The Short Answer: Yes, But the Details Matter Enormously

One of the most common questions technology founders and software engineers ask is whether their invention is patentable. The answer is nuanced. After the Supreme Court's 2014 decision in Alice Corp. v. CLS Bank International, software patent eligibility under 35 U.S.C. § 101 tightened considerably. Yet thousands of software patents issue every year. The difference between an application that sails through examination and one that drowns in § 101 rejections almost always comes down to how the invention is described and claimed — not what the software does.

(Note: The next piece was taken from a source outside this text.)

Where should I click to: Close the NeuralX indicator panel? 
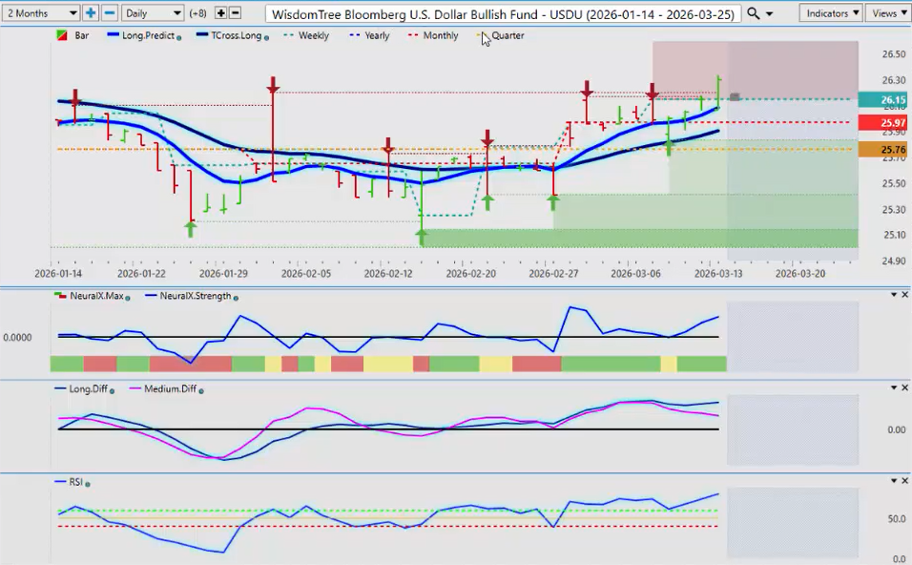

If you're building technology in Fargo or anywhere in North Dakota, understanding this landscape before you file can save you substantial time and money. It can also be the difference between owning a defensible patent and owning nothing.

Understanding the Alice/Mayo Framework — the § 101 Test

Section 101 of the Patent Act defines patentable subject matter broadly: "any new and useful process, machine, manufacture, or composition of matter." Courts have long recognized three implicit exceptions: laws of nature, natural phenomena, and abstract ideas. The Alice/Mayo framework is the judicial two-step test that USPTO examiners use to determine whether a claim crosses the line into an impermissible exception.

Step 1 (Alice Step 2A, Prong 1): Does the claim recite an abstract idea, a law of nature, or a natural phenomenon? Abstract ideas include mathematical concepts, certain methods of organizing human activity, and mental processes that can be performed in the human mind.

Step 2 (Alice Step 2A, Prong 2): Even if the claim does recite an abstract idea, is that idea integrated into a practical application? The USPTO asks whether the claim applies, relies on, or uses the abstract idea in a manner that imposes a meaningful limit — one that goes beyond the abstract idea itself.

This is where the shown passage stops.